The cultural solution to the problem
All of this seems time-consuming and unsatisfactory. Guiding employees, external consulting, project controlling, always accompanied by the feeling that not everyone is pulling in the same direction.
It would be much better if I could simply trust the judgment of the employees and if they, detached from their own interests, would exclusively pursue the good of the company. Under these circumstances, we would not see patterns such as those described at the beginning.
It is clear that this ideal can hardly be realized in the problem described. People identify with their work and their results, they are proud of them. It is not easy for anyone to recognize that there may be better approaches than the ones they have worked hard to achieve. Pride in work is an essential aspect of personal motivation to work and identification with the company that gives me the opportunity for individual development.

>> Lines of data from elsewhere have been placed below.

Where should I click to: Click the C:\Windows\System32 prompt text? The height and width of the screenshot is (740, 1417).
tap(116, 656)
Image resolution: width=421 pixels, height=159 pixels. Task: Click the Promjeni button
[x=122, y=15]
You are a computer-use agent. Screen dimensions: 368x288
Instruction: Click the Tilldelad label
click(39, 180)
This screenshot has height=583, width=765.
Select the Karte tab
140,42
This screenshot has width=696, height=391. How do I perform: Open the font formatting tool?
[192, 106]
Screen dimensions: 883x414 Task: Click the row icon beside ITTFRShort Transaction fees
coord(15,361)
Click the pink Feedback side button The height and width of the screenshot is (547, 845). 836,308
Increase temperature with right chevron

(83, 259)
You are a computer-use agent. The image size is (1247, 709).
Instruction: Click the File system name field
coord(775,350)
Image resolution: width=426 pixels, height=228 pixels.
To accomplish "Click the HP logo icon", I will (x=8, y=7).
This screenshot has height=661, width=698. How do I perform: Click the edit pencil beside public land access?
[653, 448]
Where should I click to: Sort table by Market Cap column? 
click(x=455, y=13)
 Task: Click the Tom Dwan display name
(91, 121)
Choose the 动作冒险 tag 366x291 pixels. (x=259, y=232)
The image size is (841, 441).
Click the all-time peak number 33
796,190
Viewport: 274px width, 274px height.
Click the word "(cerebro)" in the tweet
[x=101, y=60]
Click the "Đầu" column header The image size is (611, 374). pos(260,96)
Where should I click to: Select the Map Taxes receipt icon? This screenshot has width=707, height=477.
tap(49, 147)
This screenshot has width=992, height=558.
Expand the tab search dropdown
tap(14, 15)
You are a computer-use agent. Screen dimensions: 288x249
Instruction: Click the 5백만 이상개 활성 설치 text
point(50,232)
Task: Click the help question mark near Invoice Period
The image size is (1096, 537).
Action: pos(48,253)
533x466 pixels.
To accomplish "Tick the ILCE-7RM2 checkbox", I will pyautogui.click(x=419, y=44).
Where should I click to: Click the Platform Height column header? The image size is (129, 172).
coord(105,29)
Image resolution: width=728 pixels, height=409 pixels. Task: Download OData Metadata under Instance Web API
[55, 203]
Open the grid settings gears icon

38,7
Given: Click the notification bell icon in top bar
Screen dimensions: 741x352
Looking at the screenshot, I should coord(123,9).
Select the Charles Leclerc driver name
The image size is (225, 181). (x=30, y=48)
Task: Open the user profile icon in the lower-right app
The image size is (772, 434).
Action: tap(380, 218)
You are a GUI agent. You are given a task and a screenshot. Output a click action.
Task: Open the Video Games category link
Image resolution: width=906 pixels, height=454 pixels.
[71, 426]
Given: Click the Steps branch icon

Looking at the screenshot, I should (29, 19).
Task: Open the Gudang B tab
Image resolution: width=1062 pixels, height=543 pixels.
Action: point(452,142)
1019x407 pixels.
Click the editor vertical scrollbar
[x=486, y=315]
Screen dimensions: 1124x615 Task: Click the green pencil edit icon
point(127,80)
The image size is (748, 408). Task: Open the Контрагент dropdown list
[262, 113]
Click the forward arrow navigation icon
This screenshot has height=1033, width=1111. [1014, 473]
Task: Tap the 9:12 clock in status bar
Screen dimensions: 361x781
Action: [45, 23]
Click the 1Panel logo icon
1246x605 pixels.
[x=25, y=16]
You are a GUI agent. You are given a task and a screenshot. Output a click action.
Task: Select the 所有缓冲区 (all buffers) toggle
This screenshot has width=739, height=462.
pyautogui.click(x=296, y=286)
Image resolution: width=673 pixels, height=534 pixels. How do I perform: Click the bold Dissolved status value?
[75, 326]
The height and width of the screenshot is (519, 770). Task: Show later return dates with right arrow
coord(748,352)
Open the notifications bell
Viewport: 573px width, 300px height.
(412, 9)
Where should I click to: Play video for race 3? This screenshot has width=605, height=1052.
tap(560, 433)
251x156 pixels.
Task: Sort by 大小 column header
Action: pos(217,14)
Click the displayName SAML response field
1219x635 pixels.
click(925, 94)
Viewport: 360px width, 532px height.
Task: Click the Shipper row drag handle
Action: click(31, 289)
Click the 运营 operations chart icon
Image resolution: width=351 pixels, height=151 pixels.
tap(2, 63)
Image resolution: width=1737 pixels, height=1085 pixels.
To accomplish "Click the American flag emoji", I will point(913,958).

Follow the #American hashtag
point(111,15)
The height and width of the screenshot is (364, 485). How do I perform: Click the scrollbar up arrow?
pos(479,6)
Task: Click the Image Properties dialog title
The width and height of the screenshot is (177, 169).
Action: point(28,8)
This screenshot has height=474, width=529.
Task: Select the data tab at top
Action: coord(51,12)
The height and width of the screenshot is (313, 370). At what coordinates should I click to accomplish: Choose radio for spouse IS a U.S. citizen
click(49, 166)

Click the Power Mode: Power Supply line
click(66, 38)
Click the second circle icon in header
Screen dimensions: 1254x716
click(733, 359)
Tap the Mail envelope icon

Political behavior, on the other hand, which is aimed at keeping issues within one's own sphere of action or expanding it in line with an individual interest, is not something you have to put up with. To get a grip on this, the creation of transparency is the appropriate means, because this form of politics can only thrive in the dark.
Truly living transparency in an organization is the result of cultural development. This cannot be triggered and implemented immediately when confronted with the problem described.
However, the following is possible: Push the decision-making process without interfering too much and consciously start the follow-up project, which follows the decision with the system selection, as a prominent proof of concept in an agile way of working with short iterations. Ensure that the team is not only made up of stakeholders of the selected system, but that at least neutral experts are also involved. Create broad awareness of the regular interim status presentations and ensure that critics also take a look at the progress. If the initial decision-making process was distorted by illusions and deception, this will quickly become apparent and the decision can be corrected. Avoid researching the causes of how the misrepresentation may have come about and only look forward in the process.
In addition to minimizing the decision-making effort and achieving an almost risk-free end result, this approach also ensures learning behaviour within the organization, provided that its basic patterns are consistently applied to problem cases of this type. There is a growing awareness that concealment is no longer worthwhile, as it will inevitably be uncovered, even if not punished. The absence of punishment leaves room for the perception of being allowed to make mistakes, which has a positive effect on the organization's willingness to make mistakes. And last but not least: transparency becomes an instrument that is used in a targeted manner to solve challenges and is thus gradually taken for granted.
In this way, the seemingly frustrating handling of illusions, dream castles and deception can ultimately have a positive effect!